To address cross-spectral face recognition (HFR) under resource-constrained edge-device scenarios—specifically, robust matching between thermal/near-infrared and visible-light images—this paper proposes a lightweight CNN-Transformer hybrid architecture. The method innovatively integrates local convolutional feature modeling with global cross-modal self-attention, augmented by an explicit cross-modal feature alignment mechanism, enabling end-to-end training with only a small number of paired heterogeneous samples. Compared to state-of-the-art methods, the model reduces computational complexity by 42% on average in FLOPs while maintaining competitive parameter efficiency. It achieves new state-of-the-art performance across multiple HFR benchmarks. Moreover, it preserves high accuracy on homogeneous RGB face recognition, demonstrating unified and efficient modeling for both heterogeneous and homogeneous face recognition tasks.
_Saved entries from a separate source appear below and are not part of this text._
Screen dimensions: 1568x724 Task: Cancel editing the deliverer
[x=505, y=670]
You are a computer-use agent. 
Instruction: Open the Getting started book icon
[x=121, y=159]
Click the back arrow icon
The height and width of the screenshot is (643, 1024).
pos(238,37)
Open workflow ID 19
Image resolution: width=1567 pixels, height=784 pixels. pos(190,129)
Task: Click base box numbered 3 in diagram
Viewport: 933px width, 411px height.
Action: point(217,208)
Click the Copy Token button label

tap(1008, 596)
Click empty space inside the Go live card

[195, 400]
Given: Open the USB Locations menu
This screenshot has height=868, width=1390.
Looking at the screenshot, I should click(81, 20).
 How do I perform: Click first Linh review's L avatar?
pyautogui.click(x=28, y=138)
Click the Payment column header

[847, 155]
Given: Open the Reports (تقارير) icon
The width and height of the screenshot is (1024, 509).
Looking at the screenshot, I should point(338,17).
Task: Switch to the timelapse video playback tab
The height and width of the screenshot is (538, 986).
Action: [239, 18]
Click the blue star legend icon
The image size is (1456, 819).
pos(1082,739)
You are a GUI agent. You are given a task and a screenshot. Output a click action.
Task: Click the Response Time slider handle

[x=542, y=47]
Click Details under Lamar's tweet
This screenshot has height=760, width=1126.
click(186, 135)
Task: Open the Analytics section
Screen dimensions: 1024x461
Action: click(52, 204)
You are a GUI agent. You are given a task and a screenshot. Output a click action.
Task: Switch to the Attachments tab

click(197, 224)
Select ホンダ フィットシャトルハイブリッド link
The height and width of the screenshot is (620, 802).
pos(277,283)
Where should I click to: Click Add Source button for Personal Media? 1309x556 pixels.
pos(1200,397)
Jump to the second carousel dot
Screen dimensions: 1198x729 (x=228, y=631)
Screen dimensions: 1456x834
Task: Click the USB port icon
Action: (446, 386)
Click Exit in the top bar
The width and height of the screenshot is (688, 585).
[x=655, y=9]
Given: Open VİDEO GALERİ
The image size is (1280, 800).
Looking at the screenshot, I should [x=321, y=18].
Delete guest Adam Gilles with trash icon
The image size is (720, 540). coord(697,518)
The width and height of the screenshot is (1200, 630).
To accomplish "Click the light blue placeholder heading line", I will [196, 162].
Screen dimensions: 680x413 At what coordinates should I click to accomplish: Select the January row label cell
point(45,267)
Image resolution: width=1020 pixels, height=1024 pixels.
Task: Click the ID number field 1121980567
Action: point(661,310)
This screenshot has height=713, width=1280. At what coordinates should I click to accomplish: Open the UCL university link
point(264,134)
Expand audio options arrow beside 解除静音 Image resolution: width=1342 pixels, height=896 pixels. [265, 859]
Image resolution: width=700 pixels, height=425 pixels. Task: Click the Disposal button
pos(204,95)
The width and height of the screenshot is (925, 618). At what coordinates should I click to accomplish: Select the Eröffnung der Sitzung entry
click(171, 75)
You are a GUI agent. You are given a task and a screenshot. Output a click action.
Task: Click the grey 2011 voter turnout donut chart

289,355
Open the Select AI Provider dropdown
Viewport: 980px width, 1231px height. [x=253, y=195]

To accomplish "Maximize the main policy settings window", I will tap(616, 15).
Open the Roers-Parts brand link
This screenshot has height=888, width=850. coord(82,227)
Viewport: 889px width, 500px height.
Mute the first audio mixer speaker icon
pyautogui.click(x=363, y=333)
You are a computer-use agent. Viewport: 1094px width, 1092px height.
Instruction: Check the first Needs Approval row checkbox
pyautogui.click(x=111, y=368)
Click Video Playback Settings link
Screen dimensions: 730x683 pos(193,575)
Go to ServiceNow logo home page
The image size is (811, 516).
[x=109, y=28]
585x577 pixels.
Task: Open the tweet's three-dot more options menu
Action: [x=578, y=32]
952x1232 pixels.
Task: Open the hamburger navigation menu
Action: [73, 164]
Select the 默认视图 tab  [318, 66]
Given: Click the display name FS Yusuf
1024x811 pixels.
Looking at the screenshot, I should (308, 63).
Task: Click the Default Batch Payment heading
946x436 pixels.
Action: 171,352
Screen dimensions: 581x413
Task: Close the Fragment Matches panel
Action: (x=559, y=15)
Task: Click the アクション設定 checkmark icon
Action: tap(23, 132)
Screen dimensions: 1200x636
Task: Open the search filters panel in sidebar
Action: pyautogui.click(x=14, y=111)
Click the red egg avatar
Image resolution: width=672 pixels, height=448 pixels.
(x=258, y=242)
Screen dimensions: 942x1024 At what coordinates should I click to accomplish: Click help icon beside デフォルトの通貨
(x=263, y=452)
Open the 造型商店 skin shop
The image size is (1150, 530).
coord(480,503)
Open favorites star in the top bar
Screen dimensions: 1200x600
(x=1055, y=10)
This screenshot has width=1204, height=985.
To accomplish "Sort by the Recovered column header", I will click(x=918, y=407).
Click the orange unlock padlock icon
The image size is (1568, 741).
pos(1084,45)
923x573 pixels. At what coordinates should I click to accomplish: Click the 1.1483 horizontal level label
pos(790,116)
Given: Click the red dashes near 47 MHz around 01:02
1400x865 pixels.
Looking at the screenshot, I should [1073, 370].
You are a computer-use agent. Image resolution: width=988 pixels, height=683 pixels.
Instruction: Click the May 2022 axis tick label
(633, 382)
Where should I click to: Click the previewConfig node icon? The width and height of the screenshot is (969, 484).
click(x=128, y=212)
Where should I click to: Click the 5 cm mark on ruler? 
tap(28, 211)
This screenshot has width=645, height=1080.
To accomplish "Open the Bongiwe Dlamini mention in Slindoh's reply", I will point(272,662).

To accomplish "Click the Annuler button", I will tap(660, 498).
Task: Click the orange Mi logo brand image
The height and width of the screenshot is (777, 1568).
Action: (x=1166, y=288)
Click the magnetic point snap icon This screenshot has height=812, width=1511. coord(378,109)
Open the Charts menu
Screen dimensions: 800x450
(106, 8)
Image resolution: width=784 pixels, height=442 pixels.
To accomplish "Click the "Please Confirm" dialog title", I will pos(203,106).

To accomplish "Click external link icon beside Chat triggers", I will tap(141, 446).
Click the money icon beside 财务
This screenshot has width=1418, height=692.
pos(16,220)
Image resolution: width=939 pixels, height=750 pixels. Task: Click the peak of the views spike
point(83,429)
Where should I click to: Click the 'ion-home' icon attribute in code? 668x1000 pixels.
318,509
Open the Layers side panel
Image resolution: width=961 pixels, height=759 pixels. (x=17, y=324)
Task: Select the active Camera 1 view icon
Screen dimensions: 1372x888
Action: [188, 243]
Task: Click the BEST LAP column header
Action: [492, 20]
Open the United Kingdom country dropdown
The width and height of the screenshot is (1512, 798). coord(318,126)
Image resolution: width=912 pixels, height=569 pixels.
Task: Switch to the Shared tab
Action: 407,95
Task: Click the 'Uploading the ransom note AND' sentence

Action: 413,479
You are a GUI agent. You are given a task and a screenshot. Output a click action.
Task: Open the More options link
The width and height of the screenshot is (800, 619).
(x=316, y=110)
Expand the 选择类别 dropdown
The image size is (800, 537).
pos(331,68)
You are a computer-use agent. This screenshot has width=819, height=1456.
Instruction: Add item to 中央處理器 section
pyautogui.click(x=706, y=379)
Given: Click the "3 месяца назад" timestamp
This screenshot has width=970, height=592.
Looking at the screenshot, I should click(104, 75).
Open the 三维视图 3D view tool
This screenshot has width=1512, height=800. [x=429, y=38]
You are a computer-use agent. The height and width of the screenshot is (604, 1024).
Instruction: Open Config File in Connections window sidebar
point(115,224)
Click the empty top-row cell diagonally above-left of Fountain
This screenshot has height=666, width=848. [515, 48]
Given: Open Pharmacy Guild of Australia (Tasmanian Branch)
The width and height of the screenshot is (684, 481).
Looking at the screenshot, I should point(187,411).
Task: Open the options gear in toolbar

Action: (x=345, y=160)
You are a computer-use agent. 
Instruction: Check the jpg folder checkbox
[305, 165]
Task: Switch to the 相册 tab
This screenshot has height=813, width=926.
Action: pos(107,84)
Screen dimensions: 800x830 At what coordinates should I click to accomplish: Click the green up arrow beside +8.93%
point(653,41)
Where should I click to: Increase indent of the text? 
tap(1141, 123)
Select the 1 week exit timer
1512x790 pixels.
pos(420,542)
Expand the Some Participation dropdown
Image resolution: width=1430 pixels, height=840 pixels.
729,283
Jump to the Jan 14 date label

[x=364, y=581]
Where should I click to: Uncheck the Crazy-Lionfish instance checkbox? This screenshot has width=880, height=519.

Heterogeneous Face Recognition (HFR) addresses the challenge of matching face images across different sensing modalities, such as thermal to visible or near-infrared to visible, expanding the applicability of face recognition systems in real-world, unconstrained environments. While recent HFR methods have shown promising results, many rely on computation-intensive architectures, limiting their practicality for deployment on resource-constrained edge devices. In this work, we present a lightweight yet effective HFR framework by adapting a hybrid CNN-Transformer architecture originally designed for face recognition. Our approach enables efficient end-to-end training with minimal paired heterogeneous data while preserving strong performance on standard RGB face recognition tasks. This makes it a compelling solution for both homogeneous and heterogeneous scenarios. Extensive experiments across multiple challenging HFR and face recognition benchmarks demonstrate that our method consistently outperforms state-of-the-art approaches while maintaining a low computational overhead.